(Stored data)
▬▬▬▬▬▬
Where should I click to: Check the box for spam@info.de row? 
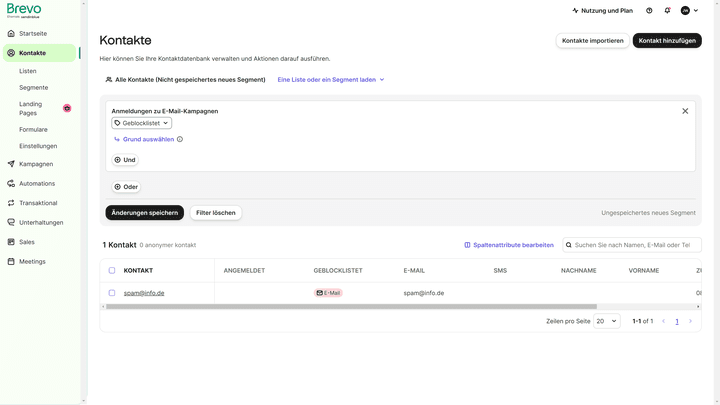pyautogui.click(x=112, y=292)
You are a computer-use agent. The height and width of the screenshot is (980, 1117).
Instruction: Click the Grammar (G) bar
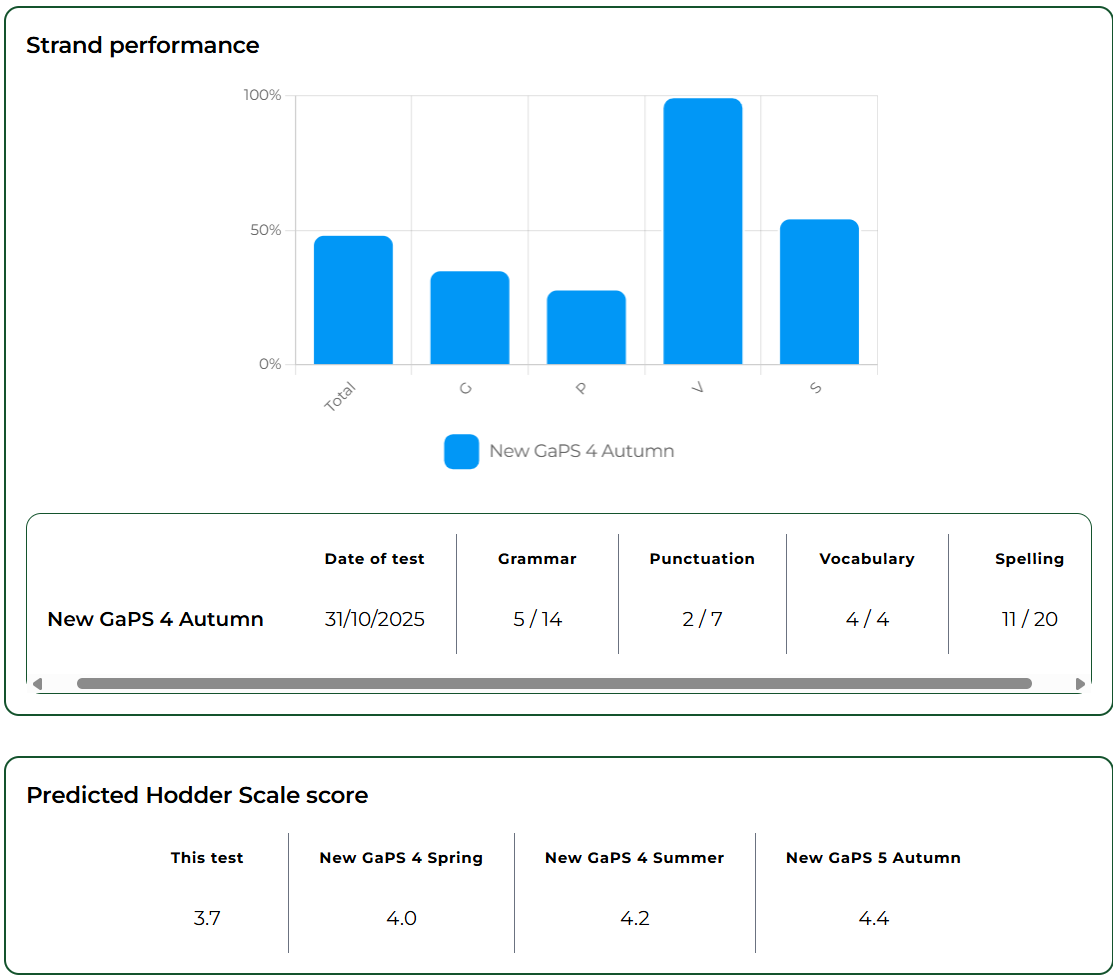pyautogui.click(x=469, y=315)
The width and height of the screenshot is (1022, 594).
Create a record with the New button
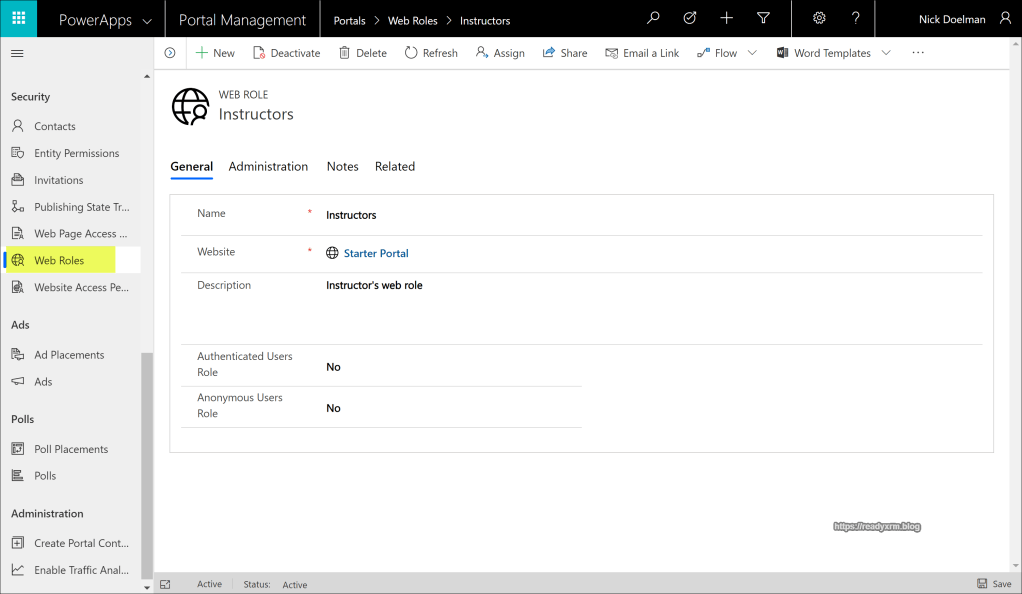[x=214, y=52]
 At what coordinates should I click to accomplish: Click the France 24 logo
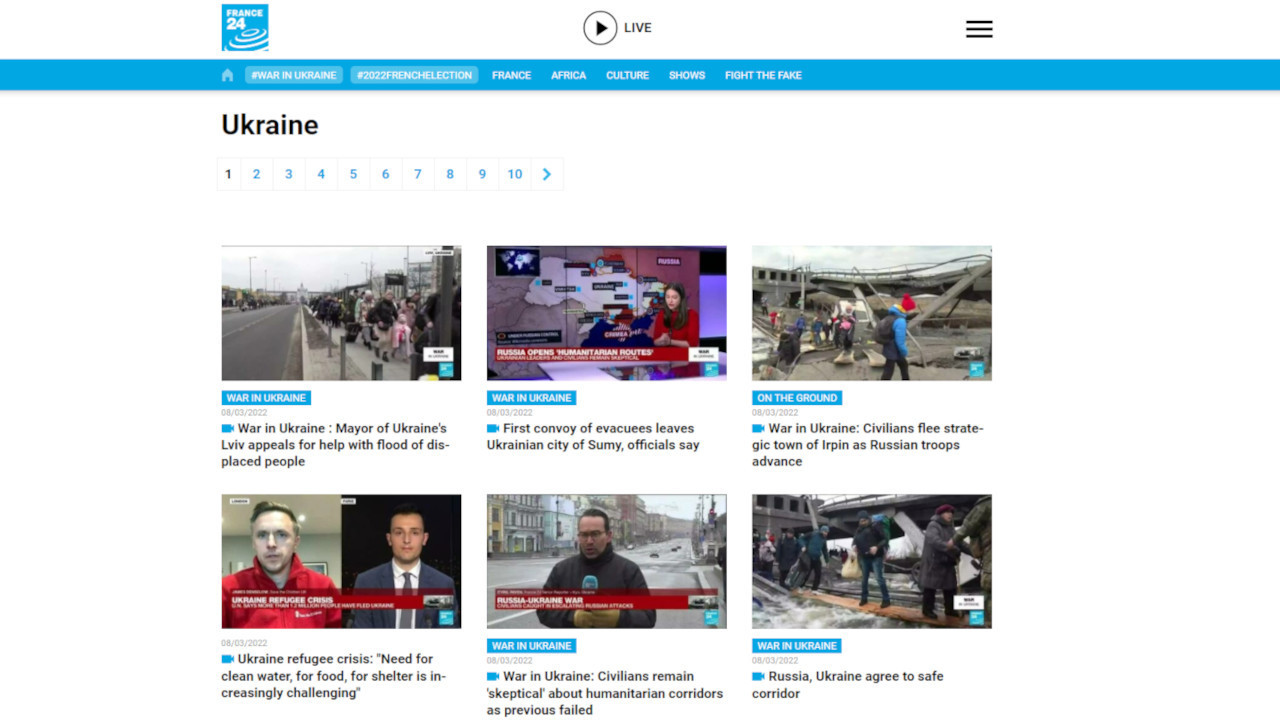point(245,28)
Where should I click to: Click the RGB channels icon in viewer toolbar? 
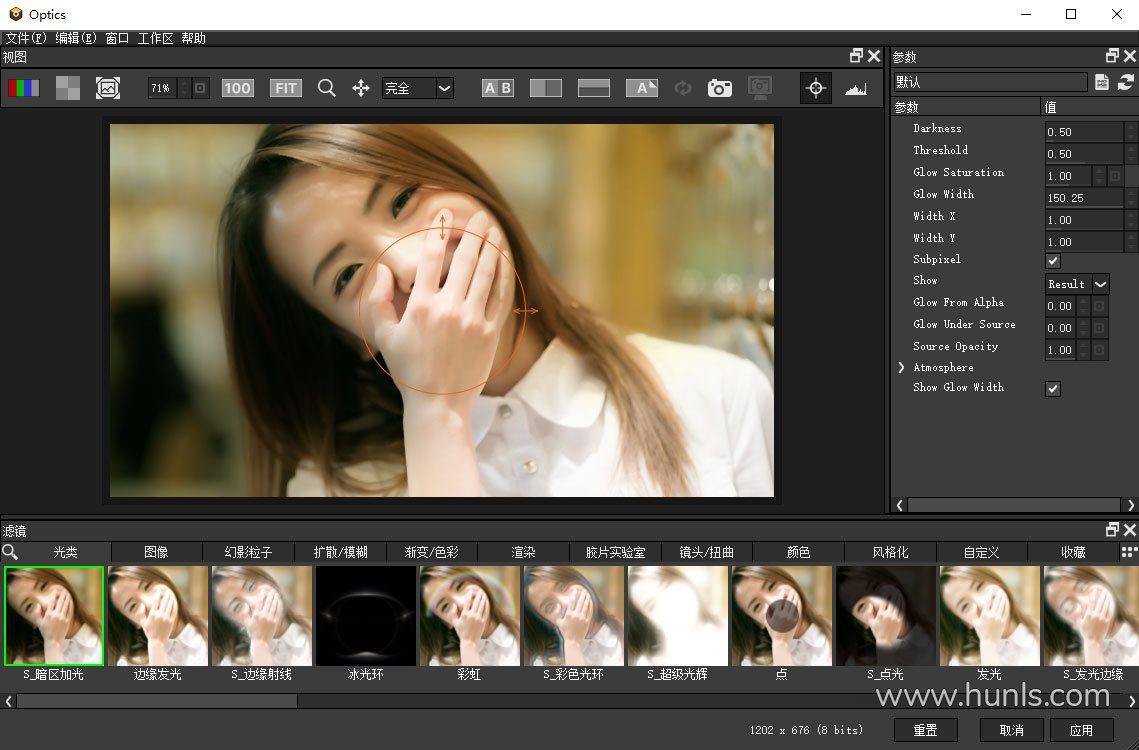[x=23, y=88]
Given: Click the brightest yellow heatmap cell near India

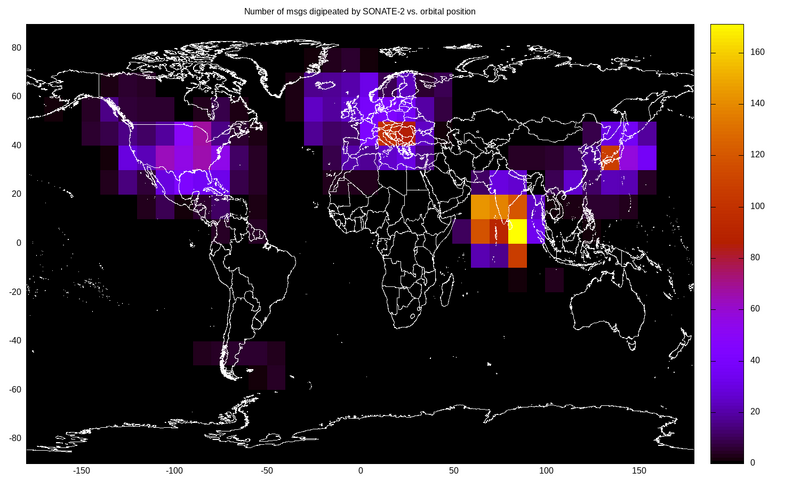Looking at the screenshot, I should pos(517,231).
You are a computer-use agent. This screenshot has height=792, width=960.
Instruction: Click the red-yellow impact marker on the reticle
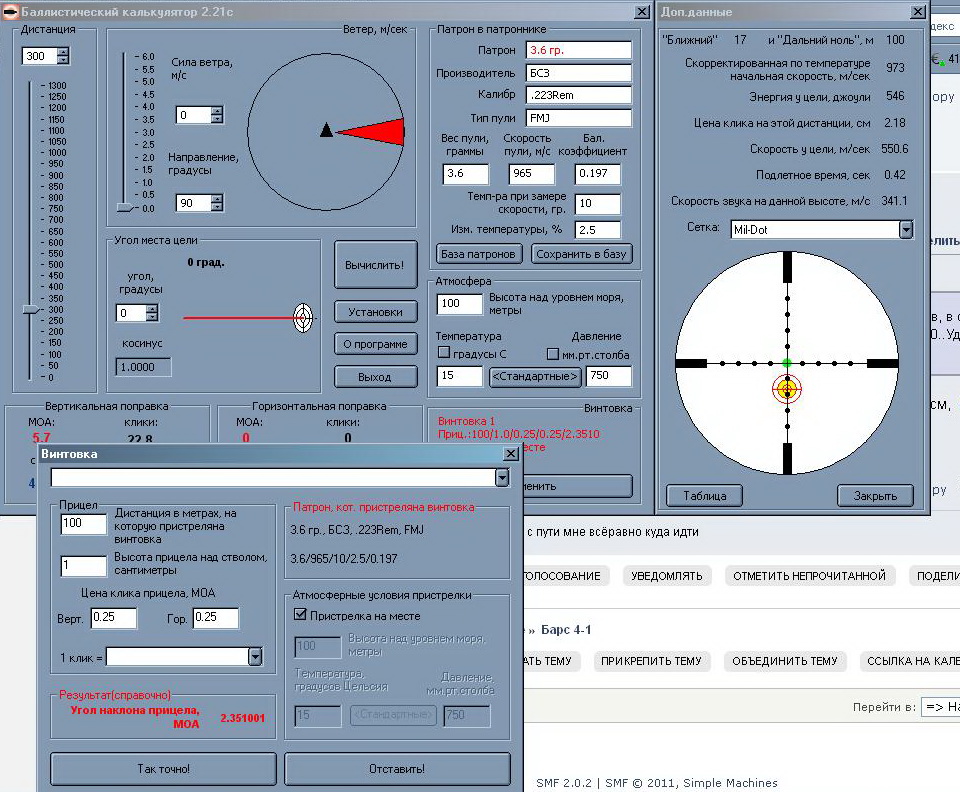(x=787, y=388)
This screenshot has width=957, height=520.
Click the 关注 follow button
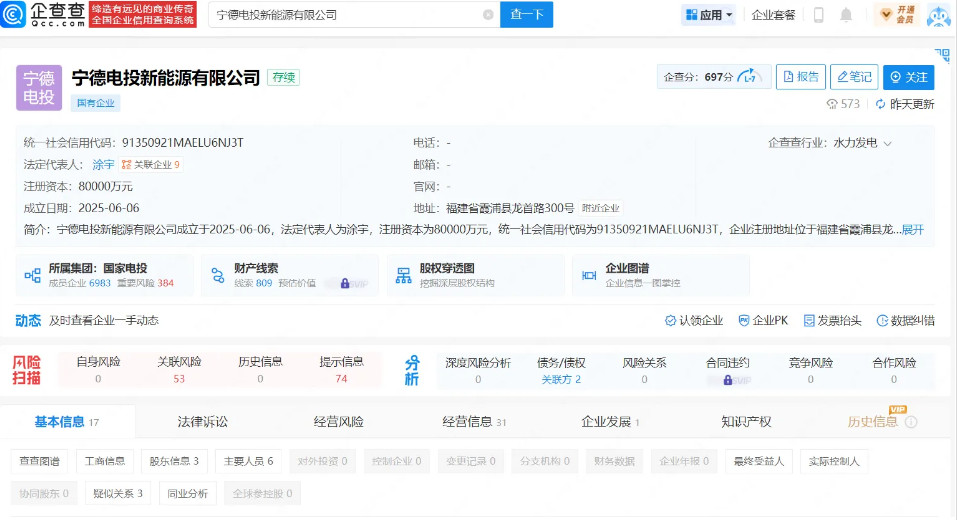pos(910,77)
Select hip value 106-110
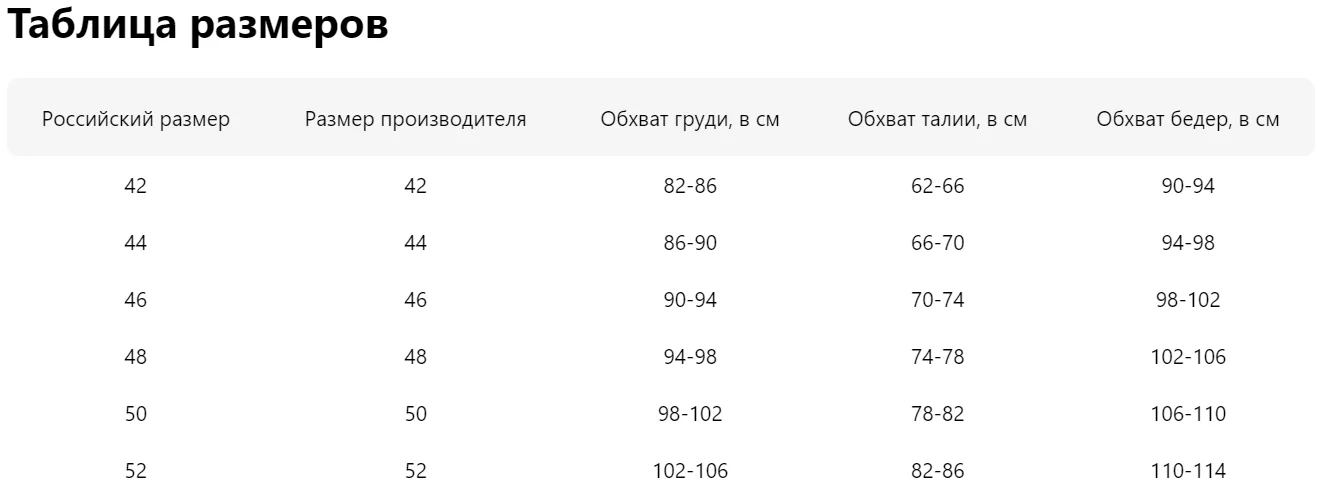Viewport: 1323px width, 504px height. [x=1188, y=414]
▬▬▬▬▬▬
**WHAT YOU NEED TO DO:** Copy the records exactly, minus any pictures.

**WRITTEN SOLUTION:**
Where should I click to: Check the box for spam@info.de row? 
pyautogui.click(x=112, y=292)
You are a computer-use agent. The height and width of the screenshot is (980, 1117).
Instruction: Click the Grammar (G) bar
pyautogui.click(x=469, y=315)
The width and height of the screenshot is (1022, 594).
Create a record with the New button
[x=214, y=52]
 At what coordinates should I click to accomplish: Click the France 24 logo
point(245,28)
Where should I click to: Click the RGB channels icon in viewer toolbar? 
[x=23, y=88]
Given: Click the brightest yellow heatmap cell near India

Looking at the screenshot, I should pos(517,231).
You are a computer-use agent. This screenshot has height=792, width=960.
Instruction: Click the red-yellow impact marker on the reticle
(x=787, y=388)
This screenshot has width=957, height=520.
Click the 关注 follow button
pos(910,77)
Select hip value 106-110
Viewport: 1323px width, 504px height. [x=1188, y=414]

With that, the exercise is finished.